[Records from a collection]
*-*-*

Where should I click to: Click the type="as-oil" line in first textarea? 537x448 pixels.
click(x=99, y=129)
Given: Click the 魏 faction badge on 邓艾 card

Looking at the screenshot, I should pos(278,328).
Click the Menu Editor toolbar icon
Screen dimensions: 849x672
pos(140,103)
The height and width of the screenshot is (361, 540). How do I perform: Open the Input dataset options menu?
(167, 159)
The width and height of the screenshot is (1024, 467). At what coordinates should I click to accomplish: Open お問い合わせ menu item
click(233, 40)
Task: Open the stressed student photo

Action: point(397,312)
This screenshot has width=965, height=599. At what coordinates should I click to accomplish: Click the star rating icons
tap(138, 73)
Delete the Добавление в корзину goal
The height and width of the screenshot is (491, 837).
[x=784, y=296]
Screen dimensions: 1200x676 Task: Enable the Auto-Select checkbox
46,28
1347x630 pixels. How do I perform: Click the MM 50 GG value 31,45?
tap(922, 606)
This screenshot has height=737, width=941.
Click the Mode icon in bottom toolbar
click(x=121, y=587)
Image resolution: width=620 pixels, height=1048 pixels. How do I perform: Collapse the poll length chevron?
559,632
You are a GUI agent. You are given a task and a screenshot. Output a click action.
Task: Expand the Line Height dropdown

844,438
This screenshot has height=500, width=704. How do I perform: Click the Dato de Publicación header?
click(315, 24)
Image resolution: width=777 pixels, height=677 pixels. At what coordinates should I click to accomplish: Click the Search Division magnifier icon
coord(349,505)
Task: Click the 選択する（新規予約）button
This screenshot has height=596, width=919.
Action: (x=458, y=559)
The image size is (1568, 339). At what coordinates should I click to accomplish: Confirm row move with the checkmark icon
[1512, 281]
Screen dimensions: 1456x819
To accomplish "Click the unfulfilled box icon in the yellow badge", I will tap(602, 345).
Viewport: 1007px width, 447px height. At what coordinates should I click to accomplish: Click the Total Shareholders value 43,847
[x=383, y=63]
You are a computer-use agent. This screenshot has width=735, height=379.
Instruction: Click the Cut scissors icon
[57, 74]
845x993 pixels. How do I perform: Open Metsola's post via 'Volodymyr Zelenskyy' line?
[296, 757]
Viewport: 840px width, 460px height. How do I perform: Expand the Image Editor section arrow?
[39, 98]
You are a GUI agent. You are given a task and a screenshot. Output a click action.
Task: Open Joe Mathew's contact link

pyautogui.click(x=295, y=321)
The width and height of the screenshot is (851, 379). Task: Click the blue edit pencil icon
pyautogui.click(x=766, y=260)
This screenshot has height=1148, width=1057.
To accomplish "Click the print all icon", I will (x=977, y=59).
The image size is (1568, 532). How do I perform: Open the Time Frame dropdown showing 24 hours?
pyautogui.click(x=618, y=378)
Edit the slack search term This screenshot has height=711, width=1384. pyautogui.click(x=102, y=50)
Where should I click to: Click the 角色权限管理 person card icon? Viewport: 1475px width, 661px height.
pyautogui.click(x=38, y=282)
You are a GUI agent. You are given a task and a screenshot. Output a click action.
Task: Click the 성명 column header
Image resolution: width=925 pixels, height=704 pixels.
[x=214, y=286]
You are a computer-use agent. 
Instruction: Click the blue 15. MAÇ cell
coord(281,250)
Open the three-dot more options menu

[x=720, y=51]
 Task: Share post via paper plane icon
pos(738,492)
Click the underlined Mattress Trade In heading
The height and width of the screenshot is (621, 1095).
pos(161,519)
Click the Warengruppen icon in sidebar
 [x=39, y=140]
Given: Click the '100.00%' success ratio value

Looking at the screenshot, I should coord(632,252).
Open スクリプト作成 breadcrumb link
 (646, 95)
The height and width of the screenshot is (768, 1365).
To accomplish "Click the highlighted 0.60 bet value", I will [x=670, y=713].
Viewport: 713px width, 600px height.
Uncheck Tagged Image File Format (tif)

*-*-*

● WORK INSTRUCTION:
Start to finish, restate the records above word for word.

● RESULT OF THIS EXERCISE:
Where should I click to: Click the type="as-oil" line in first textarea? 537x448 pixels.
click(x=99, y=129)
Given: Click the 魏 faction badge on 邓艾 card

Looking at the screenshot, I should pos(278,328).
Click the Menu Editor toolbar icon
Screen dimensions: 849x672
pos(140,103)
The height and width of the screenshot is (361, 540). How do I perform: Open the Input dataset options menu?
(167, 159)
The width and height of the screenshot is (1024, 467). At what coordinates should I click to accomplish: Open お問い合わせ menu item
click(233, 40)
Task: Open the stressed student photo

Action: point(397,312)
This screenshot has width=965, height=599. At what coordinates should I click to accomplish: Click the star rating icons
tap(138, 73)
Delete the Добавление в корзину goal
The height and width of the screenshot is (491, 837).
[x=784, y=296]
Screen dimensions: 1200x676 Task: Enable the Auto-Select checkbox
46,28
1347x630 pixels. How do I perform: Click the MM 50 GG value 31,45?
tap(922, 606)
This screenshot has height=737, width=941.
Click the Mode icon in bottom toolbar
click(x=121, y=587)
Image resolution: width=620 pixels, height=1048 pixels. How do I perform: Collapse the poll length chevron?
559,632
You are a GUI agent. You are given a task and a screenshot. Output a click action.
Task: Expand the Line Height dropdown

844,438
This screenshot has height=500, width=704. How do I perform: Click the Dato de Publicación header?
click(315, 24)
Image resolution: width=777 pixels, height=677 pixels. At what coordinates should I click to accomplish: Click the Search Division magnifier icon
coord(349,505)
Task: Click the 選択する（新規予約）button
This screenshot has height=596, width=919.
Action: (x=458, y=559)
The image size is (1568, 339). At what coordinates should I click to accomplish: Confirm row move with the checkmark icon
[1512, 281]
Screen dimensions: 1456x819
To accomplish "Click the unfulfilled box icon in the yellow badge", I will tap(602, 345).
Viewport: 1007px width, 447px height. At what coordinates should I click to accomplish: Click the Total Shareholders value 43,847
[x=383, y=63]
You are a computer-use agent. This screenshot has width=735, height=379.
Instruction: Click the Cut scissors icon
[57, 74]
845x993 pixels. How do I perform: Open Metsola's post via 'Volodymyr Zelenskyy' line?
[296, 757]
Viewport: 840px width, 460px height. How do I perform: Expand the Image Editor section arrow?
[39, 98]
You are a GUI agent. You are given a task and a screenshot. Output a click action.
Task: Open Joe Mathew's contact link

pyautogui.click(x=295, y=321)
The width and height of the screenshot is (851, 379). Task: Click the blue edit pencil icon
pyautogui.click(x=766, y=260)
This screenshot has height=1148, width=1057.
To accomplish "Click the print all icon", I will (x=977, y=59).
The image size is (1568, 532). How do I perform: Open the Time Frame dropdown showing 24 hours?
pyautogui.click(x=618, y=378)
Edit the slack search term This screenshot has height=711, width=1384. pyautogui.click(x=102, y=50)
Where should I click to: Click the 角色权限管理 person card icon? Viewport: 1475px width, 661px height.
pyautogui.click(x=38, y=282)
You are a GUI agent. You are given a task and a screenshot. Output a click action.
Task: Click the 성명 column header
Image resolution: width=925 pixels, height=704 pixels.
[x=214, y=286]
You are a computer-use agent. 
Instruction: Click the blue 15. MAÇ cell
coord(281,250)
Open the three-dot more options menu

[x=720, y=51]
 Task: Share post via paper plane icon
pos(738,492)
Click the underlined Mattress Trade In heading
The height and width of the screenshot is (621, 1095).
pos(161,519)
Click the Warengruppen icon in sidebar
 [x=39, y=140]
Given: Click the '100.00%' success ratio value

Looking at the screenshot, I should coord(632,252).
Open スクリプト作成 breadcrumb link
 (646, 95)
The height and width of the screenshot is (768, 1365).
To accomplish "Click the highlighted 0.60 bet value", I will [x=670, y=713].
Viewport: 713px width, 600px height.
Uncheck Tagged Image File Format (tif)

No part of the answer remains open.